| TUJUAN |
1 - Menurut teks tentang pasar kecantikan, berapa perkiraan nilai pasar kecantikan dan perawatan diri di Indonesia pada tahun 2022?
2 - Tolong sebutkan semua rujukan yang dicantumkan di dalam tanda kurung pada teks tentang pasar kecantikan.

| BLOK TEKS |
Tren penggunaan dan pembelian produk berbasis alam kian meningkat, termasuk di sektor kecantikan. Salah satu pemicunya adalah kondisi lingkungan saat ini yang memprihatinkan. (Amberg dan Fogarassy, 2019).

Mereka merupakan bagian dari 267 juta konsumen produk kecantikan di Indonesia. Sebagaimana yang telah saya tuliskan pada artikel sebelumnya bahwa pasar kecantikan di Indonesia ini tumbuh subur. Kalau kita rasakan, dari hari ke hari makin banyak produk kecantikan lokal yang ditawarkan.

Mulai dari bodycare sampai pada produk kecantikan. Semuanya berlomba-lomba memproklamirkan dirinya sebagai produk yang paling alami dan aman digunakan bahkan oleh ibu hamil dan menyusui sekalipun. Tak jarang juga akhirnya saya terbawa pada “iklan” mereka. Jadi tidak heran kalau Kemenperin memperkirakan tumbuhnya pasar kecantikan di Indonesia akan naik secara signifikan di tahun-tahun mendatang.

Pasar kecantikan dan perawatan diri di Indonesia diperkirakan mencapai 8.46 milliar US Dollar pada tahun 2022 (Kemenperin.go.id dan pelakubisnis.com).

| CUPLIKAN DATA |
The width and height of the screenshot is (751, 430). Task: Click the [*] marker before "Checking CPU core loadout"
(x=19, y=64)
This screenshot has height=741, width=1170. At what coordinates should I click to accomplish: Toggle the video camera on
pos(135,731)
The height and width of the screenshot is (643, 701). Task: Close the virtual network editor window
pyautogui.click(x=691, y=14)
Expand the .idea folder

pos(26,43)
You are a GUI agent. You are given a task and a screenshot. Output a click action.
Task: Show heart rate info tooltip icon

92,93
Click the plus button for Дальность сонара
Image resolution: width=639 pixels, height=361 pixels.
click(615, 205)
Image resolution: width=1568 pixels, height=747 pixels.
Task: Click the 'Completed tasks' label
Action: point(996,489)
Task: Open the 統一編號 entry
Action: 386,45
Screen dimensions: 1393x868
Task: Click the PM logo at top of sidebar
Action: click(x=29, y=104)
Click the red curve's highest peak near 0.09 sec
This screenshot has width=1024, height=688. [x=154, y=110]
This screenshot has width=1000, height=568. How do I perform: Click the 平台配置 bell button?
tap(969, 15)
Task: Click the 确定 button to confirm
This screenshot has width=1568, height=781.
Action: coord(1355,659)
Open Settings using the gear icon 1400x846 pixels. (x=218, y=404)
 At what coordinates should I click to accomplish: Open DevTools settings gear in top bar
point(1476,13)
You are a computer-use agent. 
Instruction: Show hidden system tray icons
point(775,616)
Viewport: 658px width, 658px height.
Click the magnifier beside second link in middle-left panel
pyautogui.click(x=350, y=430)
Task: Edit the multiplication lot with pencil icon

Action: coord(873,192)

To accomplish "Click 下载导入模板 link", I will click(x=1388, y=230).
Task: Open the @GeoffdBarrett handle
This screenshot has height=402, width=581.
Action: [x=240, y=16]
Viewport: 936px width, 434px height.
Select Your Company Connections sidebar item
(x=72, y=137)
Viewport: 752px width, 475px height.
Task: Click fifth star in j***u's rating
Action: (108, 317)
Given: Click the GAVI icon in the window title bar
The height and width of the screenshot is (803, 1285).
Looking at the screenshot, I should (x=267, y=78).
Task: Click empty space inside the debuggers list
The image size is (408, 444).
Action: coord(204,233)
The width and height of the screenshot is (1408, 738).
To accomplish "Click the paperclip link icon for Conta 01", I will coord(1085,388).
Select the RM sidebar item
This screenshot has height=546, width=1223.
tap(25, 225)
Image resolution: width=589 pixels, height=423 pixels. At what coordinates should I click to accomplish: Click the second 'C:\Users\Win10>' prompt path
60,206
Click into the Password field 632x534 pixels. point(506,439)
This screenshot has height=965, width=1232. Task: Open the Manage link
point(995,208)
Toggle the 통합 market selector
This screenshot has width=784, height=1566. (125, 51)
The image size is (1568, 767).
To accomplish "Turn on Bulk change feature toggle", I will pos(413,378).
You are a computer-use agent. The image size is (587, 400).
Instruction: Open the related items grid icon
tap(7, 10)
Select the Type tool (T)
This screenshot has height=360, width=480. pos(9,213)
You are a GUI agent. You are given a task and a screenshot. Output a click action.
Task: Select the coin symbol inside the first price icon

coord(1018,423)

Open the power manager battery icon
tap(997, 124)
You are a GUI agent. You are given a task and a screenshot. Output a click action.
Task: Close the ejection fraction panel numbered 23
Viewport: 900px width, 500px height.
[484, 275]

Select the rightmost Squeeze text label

| JAWABAN AKHIR |
1 - Sekitar 8.46 miliar US Dollar.

2 -
- Amberg dan Fogarassy, 2019
- Kemenperin.go.id
- pelakubisnis.com